Task objective >> The entries follow. Copy every line in which "pixels" appears.

[Material for this task — start]

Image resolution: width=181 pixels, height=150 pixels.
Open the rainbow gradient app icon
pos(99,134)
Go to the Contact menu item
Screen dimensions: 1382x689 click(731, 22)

[Material for this task — finish]
[Material for this task — start]

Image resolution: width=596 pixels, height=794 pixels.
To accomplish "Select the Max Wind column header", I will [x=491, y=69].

[Material for this task — finish]
[Material for this task — start]

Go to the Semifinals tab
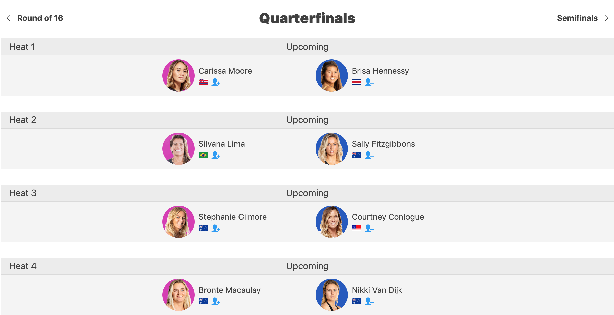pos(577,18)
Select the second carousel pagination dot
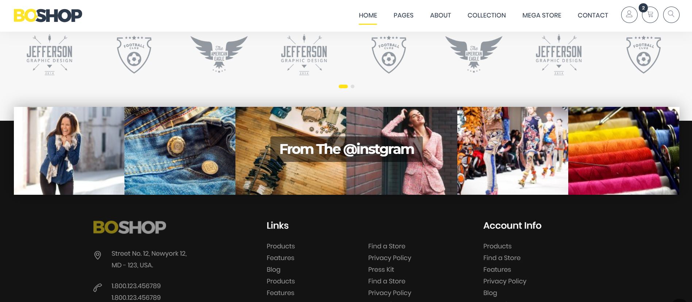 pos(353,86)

[Material for this task — finish]

Response area >>
Image resolution: width=181 pixels, height=150 pixels.
Image resolution: width=596 pixels, height=794 pixels.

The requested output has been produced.